Write out the stretch of lines below that begins at the line with "Underrated Footballers Who" and ends at the line with "Privacy policy (339, 10)", including both, exactly as given and nothing more.

Given records Block Start

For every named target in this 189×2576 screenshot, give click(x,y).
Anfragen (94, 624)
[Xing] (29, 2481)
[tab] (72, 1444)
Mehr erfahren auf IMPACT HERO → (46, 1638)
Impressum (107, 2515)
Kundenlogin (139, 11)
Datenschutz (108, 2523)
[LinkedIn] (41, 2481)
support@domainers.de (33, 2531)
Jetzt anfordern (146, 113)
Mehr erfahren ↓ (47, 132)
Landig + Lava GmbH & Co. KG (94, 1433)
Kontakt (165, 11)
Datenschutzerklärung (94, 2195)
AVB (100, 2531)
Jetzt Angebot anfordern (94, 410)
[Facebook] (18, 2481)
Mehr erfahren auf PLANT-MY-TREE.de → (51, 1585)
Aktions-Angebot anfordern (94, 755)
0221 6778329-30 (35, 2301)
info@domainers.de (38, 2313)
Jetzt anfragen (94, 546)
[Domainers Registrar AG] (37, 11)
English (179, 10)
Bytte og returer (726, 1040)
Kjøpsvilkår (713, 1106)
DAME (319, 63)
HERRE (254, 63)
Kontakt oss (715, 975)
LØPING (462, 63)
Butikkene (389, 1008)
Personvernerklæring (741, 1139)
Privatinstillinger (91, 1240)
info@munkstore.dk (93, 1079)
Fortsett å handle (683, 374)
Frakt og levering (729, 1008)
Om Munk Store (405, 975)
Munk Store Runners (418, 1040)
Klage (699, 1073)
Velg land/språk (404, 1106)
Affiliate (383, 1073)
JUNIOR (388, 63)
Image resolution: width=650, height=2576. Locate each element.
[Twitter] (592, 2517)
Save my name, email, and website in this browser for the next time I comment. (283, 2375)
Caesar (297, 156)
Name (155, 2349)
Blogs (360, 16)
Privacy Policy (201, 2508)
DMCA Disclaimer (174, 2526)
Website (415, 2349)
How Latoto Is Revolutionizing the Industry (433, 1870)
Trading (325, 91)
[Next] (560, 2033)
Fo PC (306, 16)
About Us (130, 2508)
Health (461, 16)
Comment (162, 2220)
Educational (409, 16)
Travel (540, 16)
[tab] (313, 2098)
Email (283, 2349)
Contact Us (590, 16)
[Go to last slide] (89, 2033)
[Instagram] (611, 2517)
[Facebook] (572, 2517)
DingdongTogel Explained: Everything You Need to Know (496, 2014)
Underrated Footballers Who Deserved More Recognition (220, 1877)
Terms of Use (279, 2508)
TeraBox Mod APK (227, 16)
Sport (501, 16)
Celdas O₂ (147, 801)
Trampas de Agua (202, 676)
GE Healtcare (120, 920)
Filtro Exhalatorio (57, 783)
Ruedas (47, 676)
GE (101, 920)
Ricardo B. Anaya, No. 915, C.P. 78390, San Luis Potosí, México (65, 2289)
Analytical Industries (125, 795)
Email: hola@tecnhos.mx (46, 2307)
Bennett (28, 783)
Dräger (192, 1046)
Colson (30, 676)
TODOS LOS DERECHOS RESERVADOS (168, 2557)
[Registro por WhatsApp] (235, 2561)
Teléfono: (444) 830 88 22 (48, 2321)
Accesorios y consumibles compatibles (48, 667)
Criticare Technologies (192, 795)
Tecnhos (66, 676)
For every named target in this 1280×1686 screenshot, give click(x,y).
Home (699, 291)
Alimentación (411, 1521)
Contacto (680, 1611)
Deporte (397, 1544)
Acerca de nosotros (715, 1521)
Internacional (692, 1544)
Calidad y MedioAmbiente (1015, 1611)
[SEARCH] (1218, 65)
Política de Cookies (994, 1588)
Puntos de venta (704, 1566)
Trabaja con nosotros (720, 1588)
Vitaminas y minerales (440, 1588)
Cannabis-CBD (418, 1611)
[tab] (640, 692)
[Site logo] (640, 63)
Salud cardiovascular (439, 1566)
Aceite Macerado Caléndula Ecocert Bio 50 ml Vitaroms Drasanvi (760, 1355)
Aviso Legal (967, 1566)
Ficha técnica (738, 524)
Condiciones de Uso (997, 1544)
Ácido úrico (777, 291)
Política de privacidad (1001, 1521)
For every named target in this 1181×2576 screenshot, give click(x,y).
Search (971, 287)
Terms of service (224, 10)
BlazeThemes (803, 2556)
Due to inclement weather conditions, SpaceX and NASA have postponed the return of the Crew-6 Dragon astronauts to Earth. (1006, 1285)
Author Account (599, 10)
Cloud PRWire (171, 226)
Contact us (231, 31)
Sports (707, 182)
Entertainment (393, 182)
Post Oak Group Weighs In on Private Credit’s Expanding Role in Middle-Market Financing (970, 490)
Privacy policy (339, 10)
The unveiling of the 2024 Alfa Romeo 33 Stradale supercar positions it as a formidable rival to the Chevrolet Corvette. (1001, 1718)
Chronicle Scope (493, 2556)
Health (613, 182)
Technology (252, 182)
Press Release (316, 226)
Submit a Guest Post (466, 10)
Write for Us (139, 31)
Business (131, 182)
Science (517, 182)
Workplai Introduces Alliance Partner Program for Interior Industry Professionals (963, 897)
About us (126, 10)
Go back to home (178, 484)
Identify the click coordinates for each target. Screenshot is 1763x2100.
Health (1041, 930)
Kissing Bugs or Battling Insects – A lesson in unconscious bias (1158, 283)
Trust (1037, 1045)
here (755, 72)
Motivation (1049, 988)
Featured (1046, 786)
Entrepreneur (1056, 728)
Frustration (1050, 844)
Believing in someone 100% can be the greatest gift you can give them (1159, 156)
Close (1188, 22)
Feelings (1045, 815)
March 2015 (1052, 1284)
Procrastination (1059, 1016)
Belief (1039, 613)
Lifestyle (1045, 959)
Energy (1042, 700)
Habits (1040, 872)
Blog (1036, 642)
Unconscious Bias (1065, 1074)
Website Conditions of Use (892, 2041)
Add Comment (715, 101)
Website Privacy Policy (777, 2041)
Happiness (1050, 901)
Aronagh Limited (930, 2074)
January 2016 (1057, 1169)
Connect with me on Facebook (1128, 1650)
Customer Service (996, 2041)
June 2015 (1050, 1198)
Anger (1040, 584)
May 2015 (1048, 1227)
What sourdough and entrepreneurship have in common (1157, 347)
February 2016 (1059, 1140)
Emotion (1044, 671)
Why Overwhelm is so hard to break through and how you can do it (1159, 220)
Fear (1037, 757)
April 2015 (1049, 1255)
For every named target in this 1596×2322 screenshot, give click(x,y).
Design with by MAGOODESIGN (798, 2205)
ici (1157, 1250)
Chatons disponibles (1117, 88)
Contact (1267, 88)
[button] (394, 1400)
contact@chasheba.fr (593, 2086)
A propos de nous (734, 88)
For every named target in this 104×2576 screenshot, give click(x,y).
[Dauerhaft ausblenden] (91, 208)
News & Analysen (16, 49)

Given records Block End

* **Exercise output**
Underrated Footballers Who Deserved More Recognition (220, 1877)
Terms of Use (279, 2508)
TeraBox Mod APK (227, 16)
Sport (501, 16)
Celdas O₂ (147, 801)
Trampas de Agua (202, 676)
GE Healtcare (120, 920)
Filtro Exhalatorio (57, 783)
Ruedas (47, 676)
GE (101, 920)
Ricardo B. Anaya, No. 915, C.P. 78390, San Luis Potosí, México (65, 2289)
Analytical Industries (125, 795)
Email: hola@tecnhos.mx (46, 2307)
Bennett (28, 783)
Dräger (192, 1046)
Colson (30, 676)
TODOS LOS DERECHOS RESERVADOS (168, 2557)
[Registro por WhatsApp] (235, 2561)
Teléfono: (444) 830 88 22 (48, 2321)
Accesorios y consumibles compatibles (48, 667)
Criticare Technologies (192, 795)
Tecnhos (66, 676)
For every named target in this 1280×1686 screenshot, give click(x,y).
Home (699, 291)
Alimentación (411, 1521)
Contacto (680, 1611)
Deporte (397, 1544)
Acerca de nosotros (715, 1521)
Internacional (692, 1544)
Calidad y MedioAmbiente (1015, 1611)
[SEARCH] (1218, 65)
Política de Cookies (994, 1588)
Puntos de venta (704, 1566)
Trabaja con nosotros (720, 1588)
Vitaminas y minerales (440, 1588)
Cannabis-CBD (418, 1611)
[tab] (640, 692)
[Site logo] (640, 63)
Salud cardiovascular (439, 1566)
Aceite Macerado Caléndula Ecocert Bio 50 ml Vitaroms Drasanvi (760, 1355)
Aviso Legal (967, 1566)
Ficha técnica (738, 524)
Condiciones de Uso (997, 1544)
Ácido úrico (777, 291)
Política de privacidad (1001, 1521)
For every named target in this 1181×2576 screenshot, give click(x,y).
Search (971, 287)
Terms of service (224, 10)
BlazeThemes (803, 2556)
Due to inclement weather conditions, SpaceX and NASA have postponed the return of the Crew-6 Dragon astronauts to Earth. (1006, 1285)
Author Account (599, 10)
Cloud PRWire (171, 226)
Contact us (231, 31)
Sports (707, 182)
Entertainment (393, 182)
Post Oak Group Weighs In on Private Credit’s Expanding Role in Middle-Market Financing (970, 490)
Privacy policy (339, 10)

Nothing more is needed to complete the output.